((
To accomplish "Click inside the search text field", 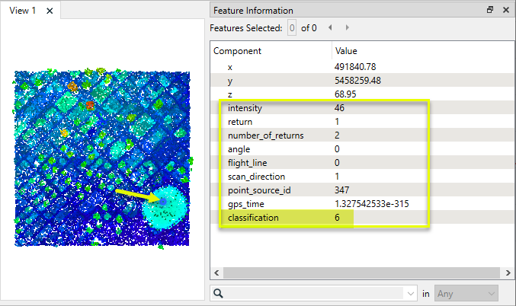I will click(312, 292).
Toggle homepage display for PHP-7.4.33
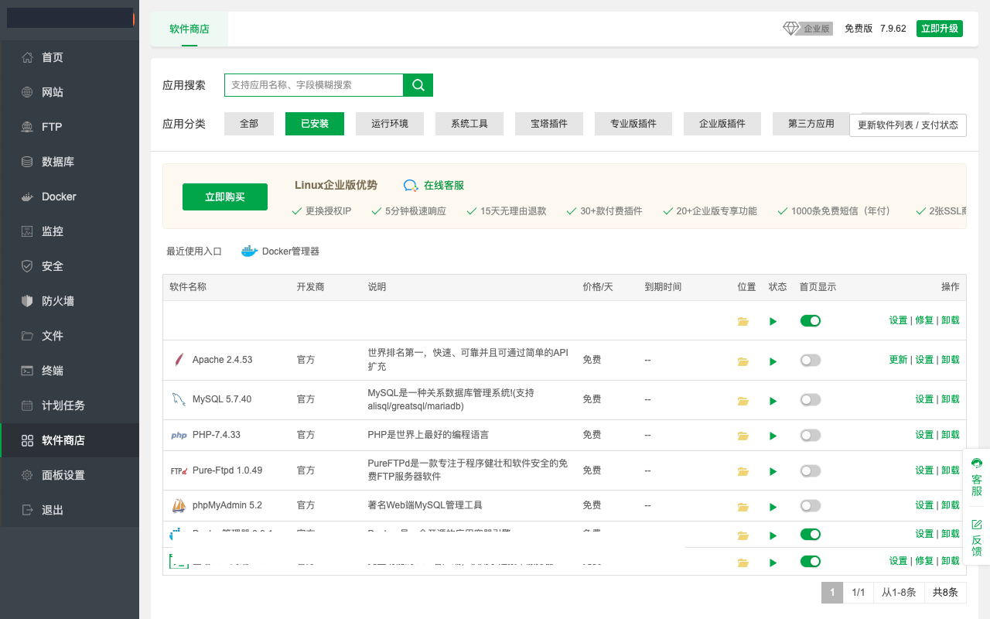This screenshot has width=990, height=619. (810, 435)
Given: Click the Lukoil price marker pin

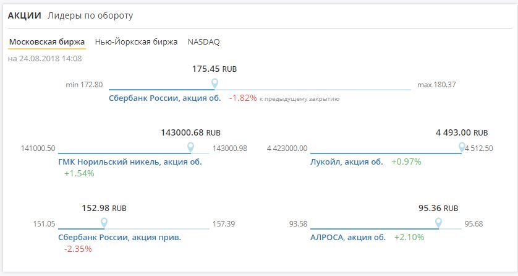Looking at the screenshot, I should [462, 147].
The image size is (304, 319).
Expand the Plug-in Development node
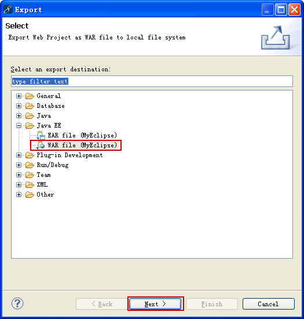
))
((
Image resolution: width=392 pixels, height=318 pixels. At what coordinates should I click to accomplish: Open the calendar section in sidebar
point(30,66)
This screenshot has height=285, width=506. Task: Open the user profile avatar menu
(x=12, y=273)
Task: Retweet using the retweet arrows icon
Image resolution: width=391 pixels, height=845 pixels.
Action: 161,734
))
Instructions to follow →
Please reproduce, exactly as they appear above, the lines from the line containing "The image size is (304, 319)." up to and including the line containing "Expand the Plug-in Development node".

The answer →
The image size is (304, 319).
Expand the Plug-in Development node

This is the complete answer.